The letter reads, “as our jurisdictions’ Attorneys General, public safety and the faithful execution of the law fall squarely on our shoulders. Constituents hold us uniquely accountable for ensuring our communities provide a safe place to work and raise a family. To that end, we have supported legislation that strongly punishes criminal conduct while making sure people exiting prison pose less of a threat than when they entered.”

The First Step Act would strengthen the criminal justice system by enacting prison reforms, such as providing additional tools and flexibility to the Federal Bureau of Prisons, ensuring people are prepared for re-entering communities after leaving prison, and allowing prosecutors to seek the most appropriate sentence for each individual.

The letter concludes, “On a bipartisan basis, we request that Congress enact legislation to strengthen our criminal justice system to better safeguard the people of our states. We believe the First Step Act contains many helpful reforms and strongly encourage Congress to provide the bill with a full and open debate.”

Attorney General Herring has implemented  to reform and strengthen Virginia’s criminal justice system by making it more fair, equal, just, and safe. He previously launched a series of regional trainings on 21st century policing skills like de-escalation and recognition of implicit bias. He also hired the state’s first Local Jail Re-Entry Coordinator to help sheriffs and regional jails start or expand re-entry services that help ex-offenders successfully transition back into their communities without committing further crimes. He also launched a program called “Give It, Get It: Trust and Respect between Teens and Law Enforcement,” to promote positive dialogue between young people and law enforcement, and to reduce the fear and potential risk during interactions. Most recently, Attorney General Herring called for a reform of the cash bail system in Virginia and launched the state’s first re-entry portal, providing a one-stop shop for people involved in every phase of helping Virginians re-enter communities after incarceration.
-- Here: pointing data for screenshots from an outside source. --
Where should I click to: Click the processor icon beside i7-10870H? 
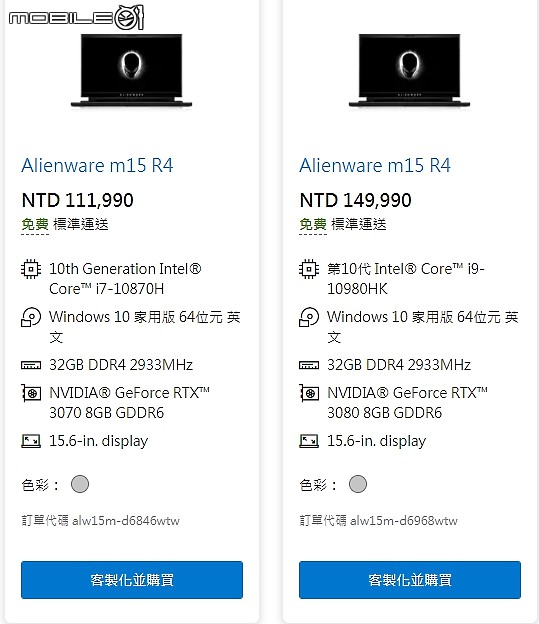point(31,269)
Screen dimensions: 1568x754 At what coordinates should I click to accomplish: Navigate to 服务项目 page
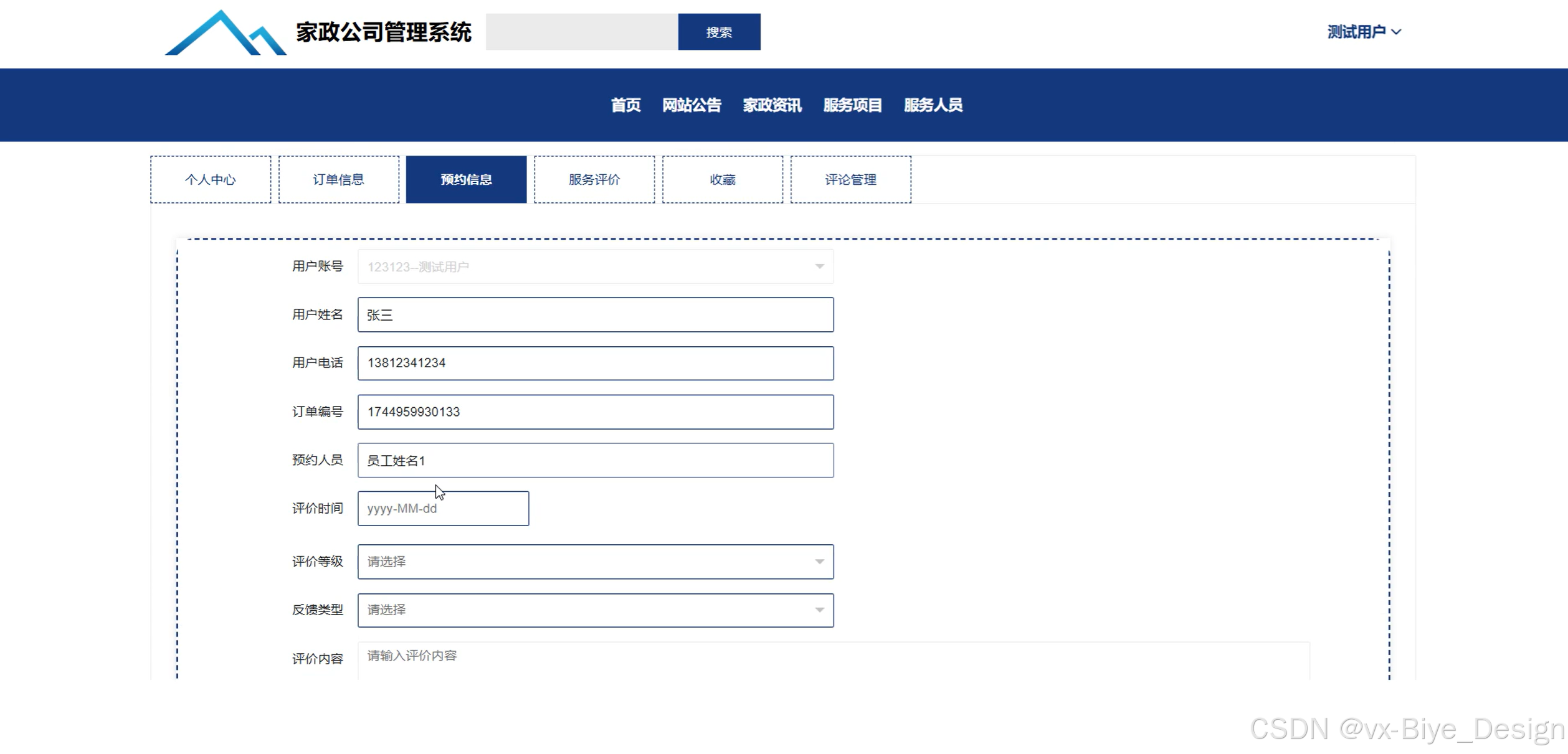(852, 105)
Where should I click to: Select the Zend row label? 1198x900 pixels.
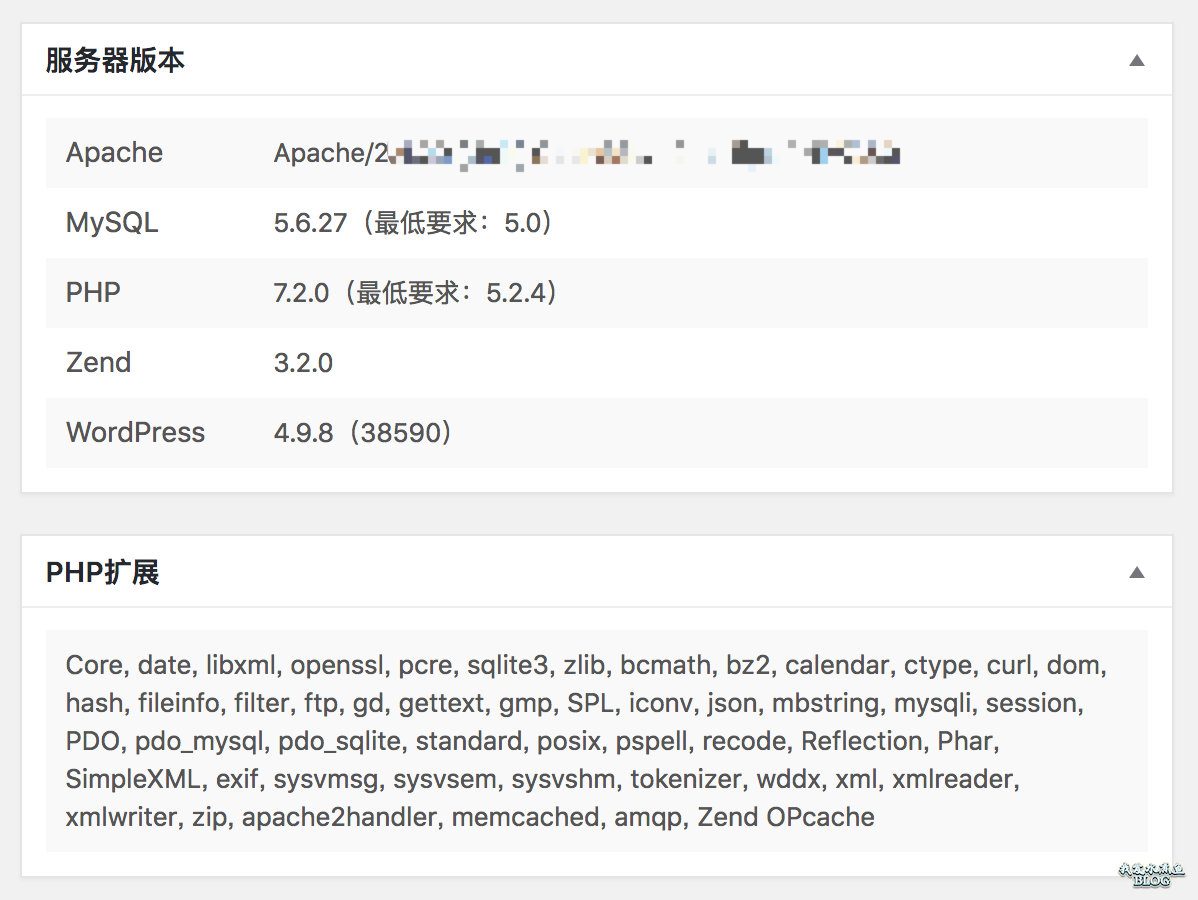(x=98, y=362)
Joining Attorney General Herring in sending this letter are the attorneys general from California, Colorado, Connecticut, Delaware, the District of Columbia, Florida, Hawaii, Illinois, Indiana, Iowa, Kentucky, Maine, Maryland, Massachusetts, Michigan, Minnesota, Mississippi, Montana, Nevada, New Jersey, New Mexico, New York, North Carolina, North Dakota, Oklahoma, Oregon, Pennsylvania, Rhode Island, South Carolina, South Dakota, Tennessee, Texas, Utah, Vermont, Washington, West Virginia, and Wisconsin.